Results: In vitro exposure of lymphoma cell lines to HK2-001 induced cell death in a panel of B-cell lymphoma cell lines representing rituximab/chemo-sensitive and resistant lymphoma. In addition, synergistic activity was observed between HK2-001 and doxorubicin, ibrutinib, and Venetoclax. These effects were also observed in primary tumor cells isolated from B-cell lymphoma patients. In addition, HK2-001 potentiated the anti-tumor activity of Rituximab and Obinutuzumab ex vivo.

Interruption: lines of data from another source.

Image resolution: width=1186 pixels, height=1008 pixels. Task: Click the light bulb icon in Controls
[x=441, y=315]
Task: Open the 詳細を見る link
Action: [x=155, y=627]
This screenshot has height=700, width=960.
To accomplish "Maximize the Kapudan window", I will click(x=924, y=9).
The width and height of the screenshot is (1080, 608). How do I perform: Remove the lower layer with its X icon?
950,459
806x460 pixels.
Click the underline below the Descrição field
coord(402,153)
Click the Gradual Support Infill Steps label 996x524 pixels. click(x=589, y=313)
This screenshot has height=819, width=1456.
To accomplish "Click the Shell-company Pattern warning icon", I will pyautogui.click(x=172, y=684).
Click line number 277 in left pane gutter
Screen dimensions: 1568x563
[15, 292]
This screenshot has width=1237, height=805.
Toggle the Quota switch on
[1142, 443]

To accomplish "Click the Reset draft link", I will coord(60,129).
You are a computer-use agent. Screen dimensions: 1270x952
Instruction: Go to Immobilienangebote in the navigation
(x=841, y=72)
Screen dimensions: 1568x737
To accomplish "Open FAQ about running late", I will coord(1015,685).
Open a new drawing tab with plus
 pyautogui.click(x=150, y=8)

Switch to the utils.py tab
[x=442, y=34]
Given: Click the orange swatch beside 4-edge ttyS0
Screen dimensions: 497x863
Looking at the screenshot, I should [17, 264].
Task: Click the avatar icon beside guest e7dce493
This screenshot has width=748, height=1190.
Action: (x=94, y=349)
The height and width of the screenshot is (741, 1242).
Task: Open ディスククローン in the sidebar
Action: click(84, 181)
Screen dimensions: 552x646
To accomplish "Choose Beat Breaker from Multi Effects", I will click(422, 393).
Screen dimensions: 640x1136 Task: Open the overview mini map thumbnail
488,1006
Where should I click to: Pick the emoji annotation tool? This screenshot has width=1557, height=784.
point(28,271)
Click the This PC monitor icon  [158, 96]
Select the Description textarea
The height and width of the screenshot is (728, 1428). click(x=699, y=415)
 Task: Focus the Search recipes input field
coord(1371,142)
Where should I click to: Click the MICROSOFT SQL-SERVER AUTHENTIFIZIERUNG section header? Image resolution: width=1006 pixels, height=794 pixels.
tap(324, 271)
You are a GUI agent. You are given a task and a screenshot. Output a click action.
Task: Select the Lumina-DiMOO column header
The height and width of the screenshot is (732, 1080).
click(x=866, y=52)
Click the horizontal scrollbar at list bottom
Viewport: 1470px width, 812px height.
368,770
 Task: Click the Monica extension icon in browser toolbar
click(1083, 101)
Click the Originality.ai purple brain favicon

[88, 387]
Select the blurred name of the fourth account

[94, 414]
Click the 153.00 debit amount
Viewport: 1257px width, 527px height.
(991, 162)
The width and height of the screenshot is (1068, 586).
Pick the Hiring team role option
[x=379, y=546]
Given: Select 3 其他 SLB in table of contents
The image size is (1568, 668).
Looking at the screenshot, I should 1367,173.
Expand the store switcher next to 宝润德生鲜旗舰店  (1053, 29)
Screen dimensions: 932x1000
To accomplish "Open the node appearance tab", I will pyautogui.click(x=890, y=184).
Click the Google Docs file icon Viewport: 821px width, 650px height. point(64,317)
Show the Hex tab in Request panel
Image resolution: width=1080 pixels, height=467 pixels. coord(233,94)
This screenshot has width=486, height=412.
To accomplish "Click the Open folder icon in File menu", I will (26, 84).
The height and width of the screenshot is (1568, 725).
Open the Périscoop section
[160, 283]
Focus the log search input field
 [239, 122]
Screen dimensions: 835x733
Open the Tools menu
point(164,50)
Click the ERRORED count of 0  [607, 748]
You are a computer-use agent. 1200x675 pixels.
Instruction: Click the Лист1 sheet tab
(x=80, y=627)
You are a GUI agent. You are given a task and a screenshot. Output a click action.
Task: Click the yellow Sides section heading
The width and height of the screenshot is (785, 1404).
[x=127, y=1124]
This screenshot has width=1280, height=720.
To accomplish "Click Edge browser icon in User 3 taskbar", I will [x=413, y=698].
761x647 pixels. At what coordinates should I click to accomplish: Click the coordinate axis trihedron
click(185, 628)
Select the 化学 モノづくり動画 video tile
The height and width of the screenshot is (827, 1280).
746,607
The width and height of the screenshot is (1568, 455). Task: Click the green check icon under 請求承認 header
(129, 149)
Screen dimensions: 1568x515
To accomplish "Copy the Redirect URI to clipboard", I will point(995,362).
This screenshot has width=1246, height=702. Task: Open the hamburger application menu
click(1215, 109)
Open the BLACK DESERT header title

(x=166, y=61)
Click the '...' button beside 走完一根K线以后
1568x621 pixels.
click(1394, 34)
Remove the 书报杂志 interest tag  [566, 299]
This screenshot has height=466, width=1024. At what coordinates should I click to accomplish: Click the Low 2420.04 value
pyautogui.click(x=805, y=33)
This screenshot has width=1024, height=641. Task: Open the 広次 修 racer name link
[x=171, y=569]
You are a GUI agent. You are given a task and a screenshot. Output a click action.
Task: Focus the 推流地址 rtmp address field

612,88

Conclusion: We developed a novel peptide targeting HK2. Pre-clinical studies suggested anti-tumor activity as a single agent. More importantly, HK2-001 enhanced the anti-tumor activity of chemotherapy agents, BTK inhibitors, BH3 mimetics and monoclonal antibodies targeting CD20. HK2-001 is a promising novel therapeutic strategy for against B-cell lymphoma, especially in refractory or relapsed patients. Future studies aimed to evaluate the effects of HKII-001 drug combinations in lymphoma animal models are planned and to evaluate its effects on Chimeric antigen receptor T-cells (CART) or bi-specific antibodies.